腹腔鏡下根治性膀胱切除術的一大難點是尿流改道,尿流改道術有多種方法可選,如不可控尿流改道、可控尿流改道、膀胱重建等,均有優缺點,目前尚無標準的治療方案。1881年Agnew進行了第1例輸尿管皮膚造口術,但直到1906年Rowsing進行改良后才逐漸推廣[17]。Bricker于1950年報道回腸流出道術,示一種簡單、安全、有效的術式,也是目前應用最廣的術式[18]。主要缺點是需腹壁造口、終身佩戴集尿袋。Camey和Le Duc于1979年報道了回腸與尿道直接吻合的原位新膀胱術,Kock于1982年對該術式進行了突破性改進,使該術式得以成熟并逐漸推廣[19]。原位新膀胱術式的主要優點是不需要腹壁造口,患者可以通過腹壓或間歇清潔導尿排空尿液,保持了生活質量和自身形象,術后生活質量較高[20],原位新膀胱術近10年內已被很多的治療中心作為尿流改道的首選術式。回腸原位新膀胱術的并發癥主要包括尿失禁、排尿困難及輸尿管腸道吻合口狹窄等,部分患者需要長期導尿或者間接性自我導尿,但其遠期療效滿意。另一缺點是尿道腫瘤復發,復發率為4~5%[21]。

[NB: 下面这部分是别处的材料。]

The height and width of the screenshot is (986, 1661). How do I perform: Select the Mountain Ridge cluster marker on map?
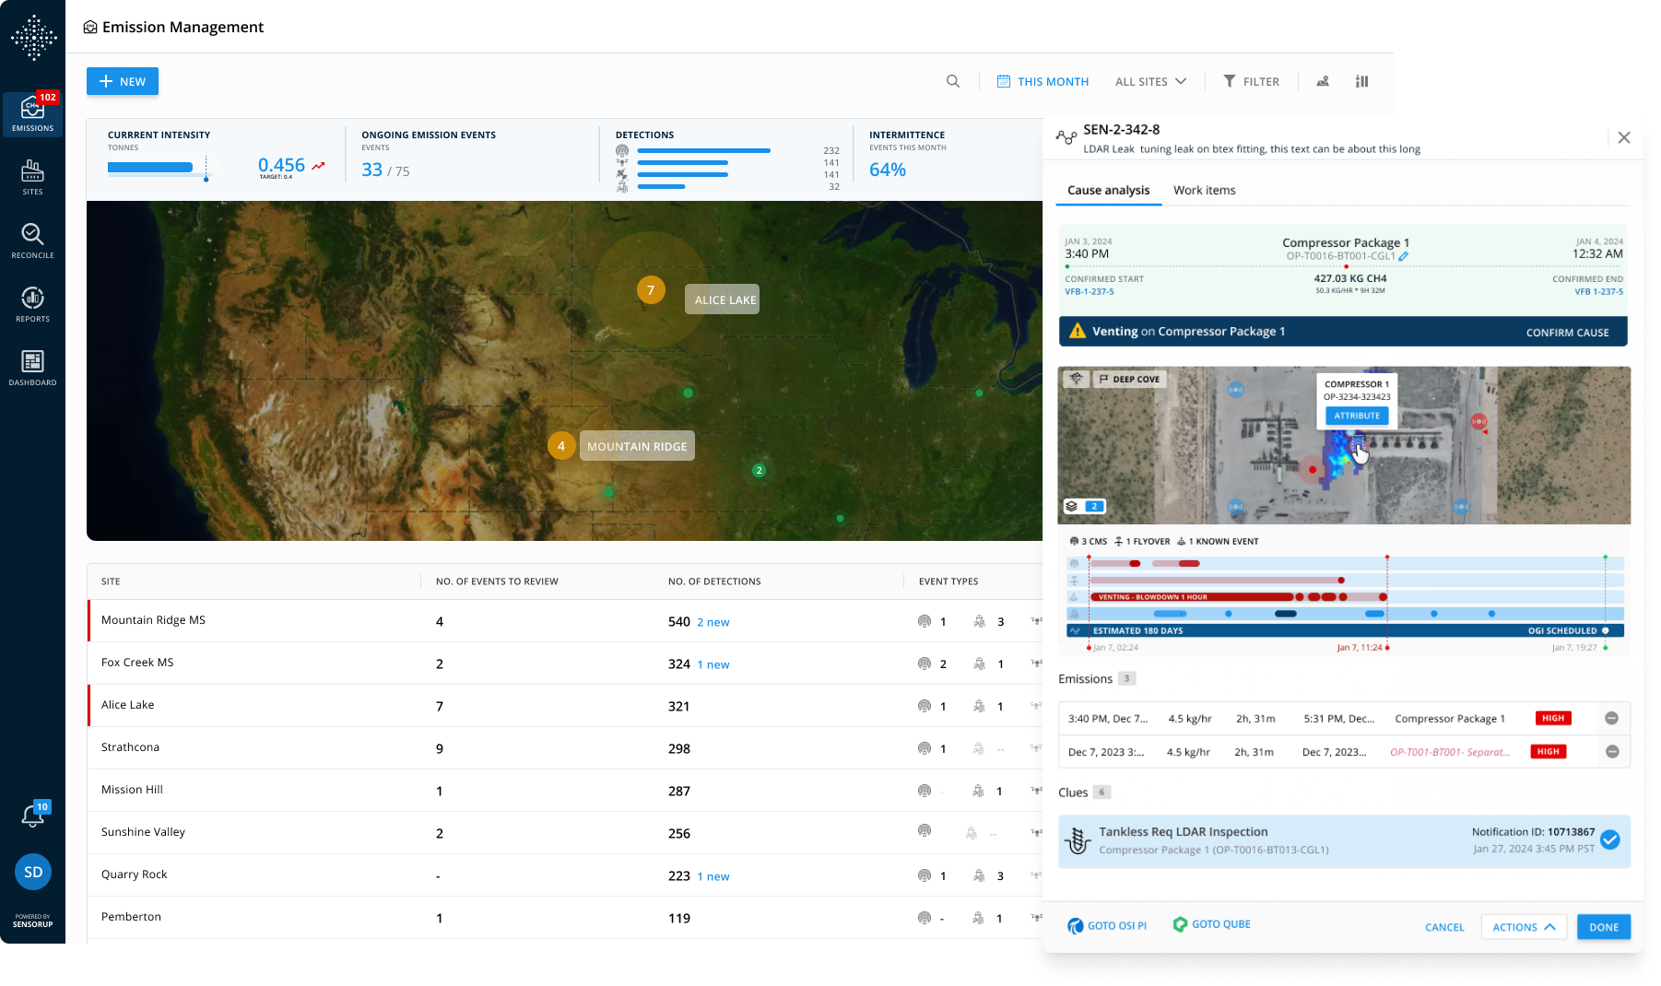coord(561,446)
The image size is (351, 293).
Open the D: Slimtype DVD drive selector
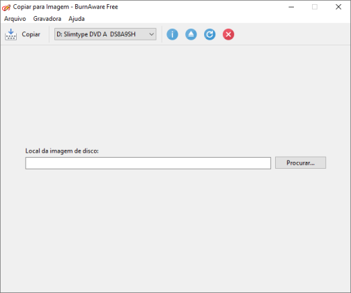(105, 34)
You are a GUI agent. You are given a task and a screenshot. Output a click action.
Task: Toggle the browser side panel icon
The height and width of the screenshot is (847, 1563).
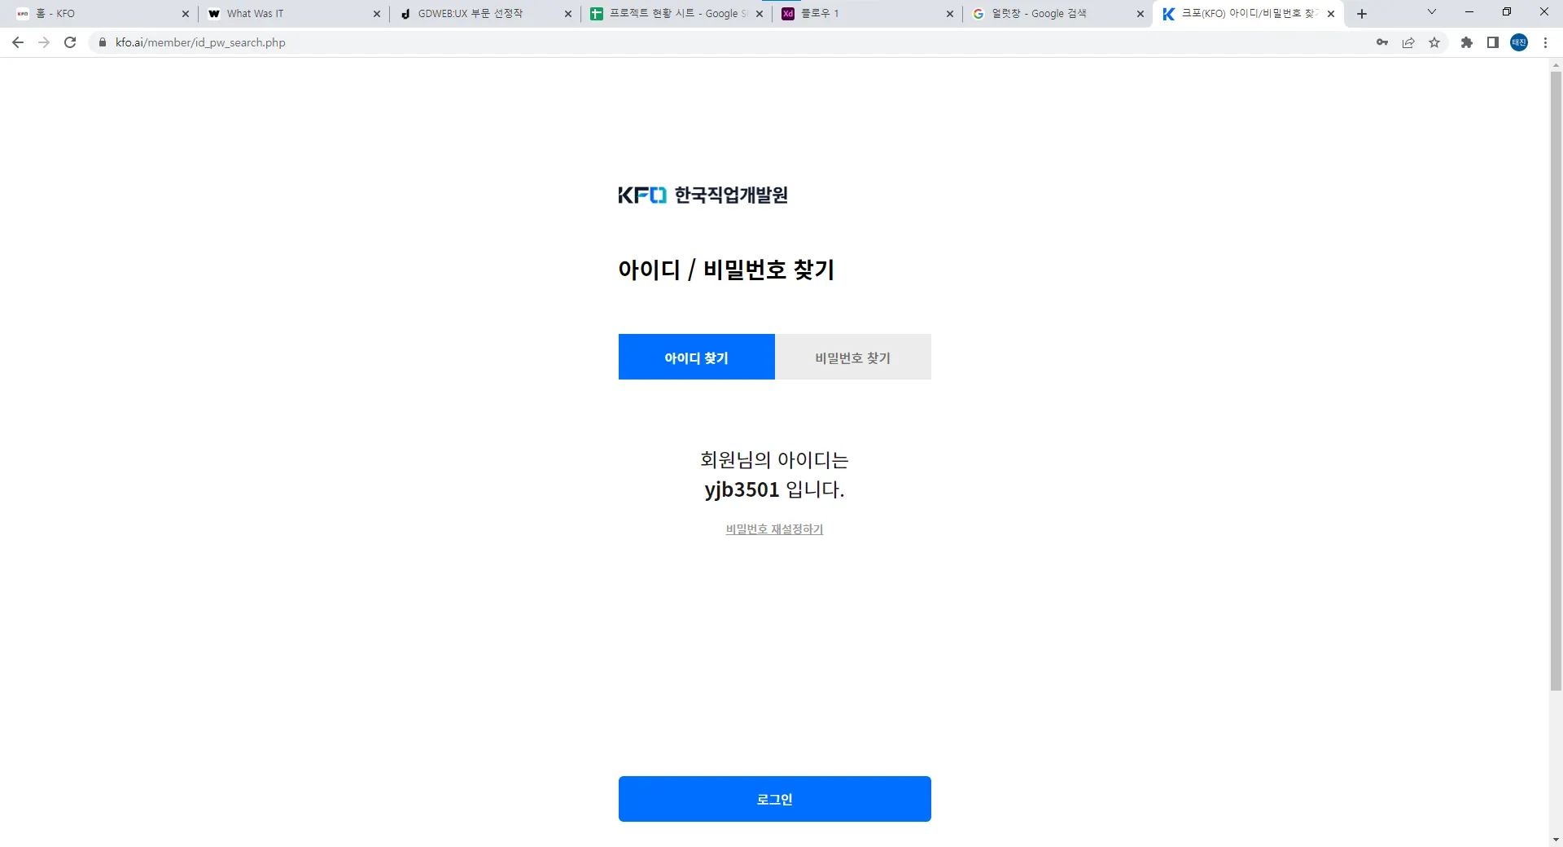[1493, 42]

有研究[22]發現,腸梗阻為根治性膀胱切除加回腸原位膀胱術后最常見的并發癥,其發生率為1.58%~23.50%,平均9.86%。有研究[22]發現,腸梗阻為根治性膀胱切除術后最常見的并發癥,其發生率為1.58%~23.50%,平均9.86%。Stvatek Rs等[22]研究發現年齡和BMI 是發生術后腸梗阻的獨立危險因素,因此對于肥胖及高齡患者行根治性膀胱切除術后尤其要注意預防腸梗阻。Bertrand等[23]研究發現,對根治性膀胱切除術患者術前加強營養,可以降低術后感染、腸梗阻等并發癥的發生率。在本次研究中,對10例患者手術均采取腹腔外法形成新膀胱,平均手術時間為(5.1±2.4)h,術中平均出血量為(260±314)mL。患者的術后胃腸功能恢復時間1~8 d,平均時間為(3.6±4.2)d。患者術后恢復良好,未出現腸梗阻、尿瘺、腸瘺等并發癥。隨訪時間為3~6個月,患者腎功能均保持正常,經腎臟B超檢查后并未出現腎積水,胸部平掃CT及盆腔CT檢查后,腫瘤并未出現復發以及轉移,表明腹腔鏡下根治性膀胱切除加回腸膀胱術對于患者的效果良好、并發癥較少。

綜上所述,腹腔鏡膀胱根治性切除加回腸原位膀胱術對于膀胱癌患者的療效良好,創傷小、出血少、術后恢復快,是一種有效的手術方法,值得進一步研究應用。